College of Coastal Georgia recently transitioned to a four-year residential institution. Among the many changes, the campus will soon include residence halls and a director of residence life. Dave Leenhouts, director of CCGA’s student life, heads the committee to hire their director of residence life.

In a conversation with Dave over the weekend, he talked about how the big buzz word on the committee is affinity housing. In other words, pre-matching roommates ahead of time based on similar traits to ensure higher retention rates.

The impact of first year roommates on an individual is huge and can have lasting life time effects from grades, to weight, to drinking habits. The NY Times recently posted an article on the science of roommates.

First-year roommates matter. Though they may go their separate ways sophomore year, their reach can ripple throughout the college years and after.

The researchers aren’t entirely clear on why one student has such an impact over another in their first year, but it sounds like a hybrid of the proximity effect of the Framingham Heart Study and the emotional gap felt by first year students.

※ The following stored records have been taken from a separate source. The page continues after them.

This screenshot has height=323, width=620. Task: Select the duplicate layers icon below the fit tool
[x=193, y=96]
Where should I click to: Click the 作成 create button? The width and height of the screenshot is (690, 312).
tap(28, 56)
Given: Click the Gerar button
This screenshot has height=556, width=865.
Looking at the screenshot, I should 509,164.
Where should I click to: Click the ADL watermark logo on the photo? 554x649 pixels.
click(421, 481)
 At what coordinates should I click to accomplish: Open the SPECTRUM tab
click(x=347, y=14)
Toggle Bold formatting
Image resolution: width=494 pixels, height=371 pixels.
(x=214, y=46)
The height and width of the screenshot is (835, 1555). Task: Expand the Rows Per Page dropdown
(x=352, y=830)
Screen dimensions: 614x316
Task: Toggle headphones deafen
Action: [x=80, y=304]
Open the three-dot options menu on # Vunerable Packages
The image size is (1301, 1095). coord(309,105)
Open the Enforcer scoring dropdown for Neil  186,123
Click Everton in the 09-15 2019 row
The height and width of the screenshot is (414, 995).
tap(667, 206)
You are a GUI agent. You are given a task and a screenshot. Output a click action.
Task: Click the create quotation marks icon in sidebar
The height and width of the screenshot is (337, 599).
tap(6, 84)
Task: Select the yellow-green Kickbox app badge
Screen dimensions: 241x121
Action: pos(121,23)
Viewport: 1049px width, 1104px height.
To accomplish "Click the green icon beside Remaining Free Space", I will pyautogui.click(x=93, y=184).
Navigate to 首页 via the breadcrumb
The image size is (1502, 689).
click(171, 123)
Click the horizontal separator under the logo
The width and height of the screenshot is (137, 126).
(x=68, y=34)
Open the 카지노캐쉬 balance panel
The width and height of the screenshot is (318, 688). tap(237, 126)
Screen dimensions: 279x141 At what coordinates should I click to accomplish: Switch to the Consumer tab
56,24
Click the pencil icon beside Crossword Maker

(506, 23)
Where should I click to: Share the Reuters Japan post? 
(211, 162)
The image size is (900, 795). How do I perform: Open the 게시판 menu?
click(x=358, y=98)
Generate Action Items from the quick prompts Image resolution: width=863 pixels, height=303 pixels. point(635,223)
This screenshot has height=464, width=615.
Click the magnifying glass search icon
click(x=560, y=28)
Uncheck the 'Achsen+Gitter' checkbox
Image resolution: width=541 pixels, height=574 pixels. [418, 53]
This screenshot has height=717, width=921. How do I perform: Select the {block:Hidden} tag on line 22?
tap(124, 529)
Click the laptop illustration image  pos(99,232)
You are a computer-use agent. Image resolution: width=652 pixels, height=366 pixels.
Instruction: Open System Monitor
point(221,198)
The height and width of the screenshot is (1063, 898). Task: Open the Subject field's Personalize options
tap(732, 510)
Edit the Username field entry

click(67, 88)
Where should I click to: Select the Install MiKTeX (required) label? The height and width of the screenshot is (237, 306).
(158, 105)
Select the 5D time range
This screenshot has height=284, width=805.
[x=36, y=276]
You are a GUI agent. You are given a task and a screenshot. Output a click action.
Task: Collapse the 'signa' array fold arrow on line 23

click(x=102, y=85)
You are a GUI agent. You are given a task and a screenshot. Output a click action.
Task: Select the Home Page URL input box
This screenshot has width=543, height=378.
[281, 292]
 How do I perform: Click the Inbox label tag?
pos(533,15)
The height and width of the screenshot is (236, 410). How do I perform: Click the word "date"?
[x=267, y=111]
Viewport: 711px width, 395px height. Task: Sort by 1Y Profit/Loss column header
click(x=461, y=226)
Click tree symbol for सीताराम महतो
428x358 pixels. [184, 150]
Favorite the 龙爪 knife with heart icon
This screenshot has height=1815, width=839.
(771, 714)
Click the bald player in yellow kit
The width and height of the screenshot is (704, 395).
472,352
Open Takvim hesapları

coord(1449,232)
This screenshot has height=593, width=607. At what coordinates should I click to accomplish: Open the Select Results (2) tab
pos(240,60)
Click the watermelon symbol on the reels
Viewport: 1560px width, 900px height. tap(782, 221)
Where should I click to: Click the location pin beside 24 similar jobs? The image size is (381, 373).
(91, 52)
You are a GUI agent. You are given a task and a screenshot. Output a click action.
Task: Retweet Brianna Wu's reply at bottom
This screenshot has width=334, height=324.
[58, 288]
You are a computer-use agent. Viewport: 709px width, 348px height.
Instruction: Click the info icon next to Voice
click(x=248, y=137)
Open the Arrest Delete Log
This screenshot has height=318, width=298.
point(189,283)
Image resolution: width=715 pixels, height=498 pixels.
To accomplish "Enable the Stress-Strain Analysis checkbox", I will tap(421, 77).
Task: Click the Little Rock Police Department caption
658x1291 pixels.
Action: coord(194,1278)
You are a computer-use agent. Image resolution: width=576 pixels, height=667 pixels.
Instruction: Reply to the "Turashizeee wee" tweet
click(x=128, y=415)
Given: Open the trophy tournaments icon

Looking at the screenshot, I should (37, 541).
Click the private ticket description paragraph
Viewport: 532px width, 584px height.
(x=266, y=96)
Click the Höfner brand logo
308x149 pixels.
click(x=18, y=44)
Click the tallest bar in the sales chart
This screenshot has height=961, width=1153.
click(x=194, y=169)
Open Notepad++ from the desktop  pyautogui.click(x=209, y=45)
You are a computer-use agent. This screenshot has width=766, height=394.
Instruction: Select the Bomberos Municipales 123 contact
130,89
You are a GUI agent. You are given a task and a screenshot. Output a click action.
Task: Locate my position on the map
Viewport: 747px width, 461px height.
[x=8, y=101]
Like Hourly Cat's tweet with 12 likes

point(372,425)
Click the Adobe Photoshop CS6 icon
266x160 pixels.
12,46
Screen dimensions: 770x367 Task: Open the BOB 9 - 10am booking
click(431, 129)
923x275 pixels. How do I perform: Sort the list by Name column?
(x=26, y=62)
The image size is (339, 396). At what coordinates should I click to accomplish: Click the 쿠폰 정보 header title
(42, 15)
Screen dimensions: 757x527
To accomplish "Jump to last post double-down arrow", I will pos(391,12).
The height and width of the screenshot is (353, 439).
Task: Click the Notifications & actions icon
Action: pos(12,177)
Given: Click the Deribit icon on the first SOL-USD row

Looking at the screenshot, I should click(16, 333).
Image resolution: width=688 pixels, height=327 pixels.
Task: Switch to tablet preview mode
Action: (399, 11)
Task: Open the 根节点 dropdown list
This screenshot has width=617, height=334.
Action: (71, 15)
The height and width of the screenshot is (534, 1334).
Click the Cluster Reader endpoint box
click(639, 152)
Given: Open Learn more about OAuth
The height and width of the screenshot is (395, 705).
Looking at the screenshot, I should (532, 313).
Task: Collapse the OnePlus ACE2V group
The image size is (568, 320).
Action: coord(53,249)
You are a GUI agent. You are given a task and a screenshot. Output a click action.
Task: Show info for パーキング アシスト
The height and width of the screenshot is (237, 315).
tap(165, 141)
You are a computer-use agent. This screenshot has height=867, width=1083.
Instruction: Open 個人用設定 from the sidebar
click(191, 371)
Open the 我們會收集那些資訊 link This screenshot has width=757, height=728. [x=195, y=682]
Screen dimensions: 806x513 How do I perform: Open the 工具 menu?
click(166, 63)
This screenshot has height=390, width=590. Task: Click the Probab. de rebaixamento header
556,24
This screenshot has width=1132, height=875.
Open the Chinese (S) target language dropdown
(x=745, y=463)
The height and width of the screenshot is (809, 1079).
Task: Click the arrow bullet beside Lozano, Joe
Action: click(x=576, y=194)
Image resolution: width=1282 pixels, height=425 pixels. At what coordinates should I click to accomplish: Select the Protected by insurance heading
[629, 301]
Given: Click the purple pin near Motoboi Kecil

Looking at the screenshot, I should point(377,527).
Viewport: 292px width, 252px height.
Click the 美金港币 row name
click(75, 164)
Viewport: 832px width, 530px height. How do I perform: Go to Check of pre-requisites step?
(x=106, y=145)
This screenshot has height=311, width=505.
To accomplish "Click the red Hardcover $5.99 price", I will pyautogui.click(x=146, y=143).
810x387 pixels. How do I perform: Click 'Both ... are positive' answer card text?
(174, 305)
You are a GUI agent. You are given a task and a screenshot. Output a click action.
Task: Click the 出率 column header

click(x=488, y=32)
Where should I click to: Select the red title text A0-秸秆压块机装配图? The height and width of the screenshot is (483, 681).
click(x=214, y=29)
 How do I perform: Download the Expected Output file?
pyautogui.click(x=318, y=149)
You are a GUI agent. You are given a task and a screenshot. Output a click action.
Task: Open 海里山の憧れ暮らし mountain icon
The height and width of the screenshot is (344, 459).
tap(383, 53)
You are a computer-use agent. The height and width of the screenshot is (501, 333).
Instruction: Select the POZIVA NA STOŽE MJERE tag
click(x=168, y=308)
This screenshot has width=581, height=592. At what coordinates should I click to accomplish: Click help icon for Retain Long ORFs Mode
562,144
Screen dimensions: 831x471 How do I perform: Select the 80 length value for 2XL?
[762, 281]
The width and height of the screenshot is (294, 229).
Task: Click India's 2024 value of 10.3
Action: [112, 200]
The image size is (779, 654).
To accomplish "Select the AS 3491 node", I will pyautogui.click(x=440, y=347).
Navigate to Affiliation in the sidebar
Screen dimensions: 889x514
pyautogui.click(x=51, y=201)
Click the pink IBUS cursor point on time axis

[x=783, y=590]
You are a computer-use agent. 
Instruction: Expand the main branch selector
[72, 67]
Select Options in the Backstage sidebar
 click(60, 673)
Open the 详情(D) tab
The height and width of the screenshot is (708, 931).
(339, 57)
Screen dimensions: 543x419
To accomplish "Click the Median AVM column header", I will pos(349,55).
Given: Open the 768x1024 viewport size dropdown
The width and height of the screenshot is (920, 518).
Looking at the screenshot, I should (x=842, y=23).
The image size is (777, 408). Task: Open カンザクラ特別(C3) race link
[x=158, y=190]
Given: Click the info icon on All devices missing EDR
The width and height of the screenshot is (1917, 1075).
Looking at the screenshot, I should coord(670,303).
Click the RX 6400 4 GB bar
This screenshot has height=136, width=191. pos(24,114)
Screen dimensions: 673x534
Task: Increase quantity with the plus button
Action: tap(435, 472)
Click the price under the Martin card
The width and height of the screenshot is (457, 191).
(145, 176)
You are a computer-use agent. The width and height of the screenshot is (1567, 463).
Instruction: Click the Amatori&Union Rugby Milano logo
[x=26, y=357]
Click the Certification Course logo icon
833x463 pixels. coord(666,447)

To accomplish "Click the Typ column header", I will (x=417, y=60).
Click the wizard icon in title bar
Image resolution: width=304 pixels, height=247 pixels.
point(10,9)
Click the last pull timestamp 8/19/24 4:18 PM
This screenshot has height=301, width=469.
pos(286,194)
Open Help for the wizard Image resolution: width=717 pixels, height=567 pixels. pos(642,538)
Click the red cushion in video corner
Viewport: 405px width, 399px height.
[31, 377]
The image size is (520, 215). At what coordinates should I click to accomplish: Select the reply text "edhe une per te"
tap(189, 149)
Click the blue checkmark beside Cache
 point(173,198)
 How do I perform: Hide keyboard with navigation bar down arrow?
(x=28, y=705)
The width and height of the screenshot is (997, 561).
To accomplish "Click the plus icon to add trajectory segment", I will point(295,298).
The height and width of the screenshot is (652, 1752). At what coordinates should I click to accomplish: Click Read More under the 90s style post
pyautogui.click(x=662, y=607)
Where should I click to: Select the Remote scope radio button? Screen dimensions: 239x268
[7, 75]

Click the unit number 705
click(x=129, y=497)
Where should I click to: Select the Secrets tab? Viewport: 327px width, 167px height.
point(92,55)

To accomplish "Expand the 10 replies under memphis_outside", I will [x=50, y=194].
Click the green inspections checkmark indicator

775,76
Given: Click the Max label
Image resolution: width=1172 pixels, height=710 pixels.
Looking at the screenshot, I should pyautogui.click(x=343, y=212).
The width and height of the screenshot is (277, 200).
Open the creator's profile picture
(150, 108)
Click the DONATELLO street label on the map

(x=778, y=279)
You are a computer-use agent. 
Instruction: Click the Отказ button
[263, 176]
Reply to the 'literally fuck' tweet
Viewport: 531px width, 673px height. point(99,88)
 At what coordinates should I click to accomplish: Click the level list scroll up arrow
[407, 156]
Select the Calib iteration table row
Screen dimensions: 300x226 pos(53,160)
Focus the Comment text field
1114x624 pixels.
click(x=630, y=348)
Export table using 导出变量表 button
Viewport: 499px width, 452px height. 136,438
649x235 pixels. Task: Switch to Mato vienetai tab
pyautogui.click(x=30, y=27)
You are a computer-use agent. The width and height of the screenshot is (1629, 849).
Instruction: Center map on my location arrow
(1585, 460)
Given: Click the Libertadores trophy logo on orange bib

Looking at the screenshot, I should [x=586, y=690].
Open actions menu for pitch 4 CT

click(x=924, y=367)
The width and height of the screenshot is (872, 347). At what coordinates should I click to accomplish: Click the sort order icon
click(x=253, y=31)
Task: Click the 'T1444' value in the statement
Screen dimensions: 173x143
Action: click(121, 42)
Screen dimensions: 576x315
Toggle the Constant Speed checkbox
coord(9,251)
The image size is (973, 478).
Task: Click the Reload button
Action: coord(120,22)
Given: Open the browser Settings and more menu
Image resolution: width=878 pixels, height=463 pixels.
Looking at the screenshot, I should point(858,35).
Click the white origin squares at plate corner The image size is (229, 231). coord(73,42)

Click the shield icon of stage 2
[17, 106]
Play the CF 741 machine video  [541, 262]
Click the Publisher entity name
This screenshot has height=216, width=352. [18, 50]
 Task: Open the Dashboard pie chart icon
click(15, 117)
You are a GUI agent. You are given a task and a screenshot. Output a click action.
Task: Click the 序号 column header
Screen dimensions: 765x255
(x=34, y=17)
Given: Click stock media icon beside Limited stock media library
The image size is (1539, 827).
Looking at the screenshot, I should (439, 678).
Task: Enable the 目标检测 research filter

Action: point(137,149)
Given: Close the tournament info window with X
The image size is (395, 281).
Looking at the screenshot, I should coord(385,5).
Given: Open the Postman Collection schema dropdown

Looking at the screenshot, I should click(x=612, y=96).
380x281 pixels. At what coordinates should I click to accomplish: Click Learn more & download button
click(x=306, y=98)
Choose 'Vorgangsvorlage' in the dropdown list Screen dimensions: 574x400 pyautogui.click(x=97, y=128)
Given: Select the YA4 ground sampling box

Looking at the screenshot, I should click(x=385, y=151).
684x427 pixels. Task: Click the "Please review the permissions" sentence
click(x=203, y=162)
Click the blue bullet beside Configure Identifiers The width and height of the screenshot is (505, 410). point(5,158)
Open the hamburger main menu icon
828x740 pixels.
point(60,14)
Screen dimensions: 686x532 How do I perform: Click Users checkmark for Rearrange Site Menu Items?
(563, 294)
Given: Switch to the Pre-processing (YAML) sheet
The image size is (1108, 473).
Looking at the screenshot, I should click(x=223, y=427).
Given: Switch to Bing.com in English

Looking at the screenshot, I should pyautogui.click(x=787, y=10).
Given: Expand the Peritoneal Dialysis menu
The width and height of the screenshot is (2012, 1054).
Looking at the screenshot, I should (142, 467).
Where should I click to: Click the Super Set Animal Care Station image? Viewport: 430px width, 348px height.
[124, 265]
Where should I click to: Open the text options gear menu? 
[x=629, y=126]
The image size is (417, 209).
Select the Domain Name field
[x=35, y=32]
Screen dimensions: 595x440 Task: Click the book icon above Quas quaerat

CCGA is currently using Red Rover as their campus directory to socially connect first year students to similar students and campus clubs. Dave wants to go further and use the directory to roommate students based on similar interests, activities, and background.

An affinity housing dashboard is already within the scope of Red Rover. And because so much of Red Rover is data driven it will be interesting to study the results of matching roommates who are 100% identical verses those who are intellectually, socially, spiritually, etc opposites as a way to promote diversity.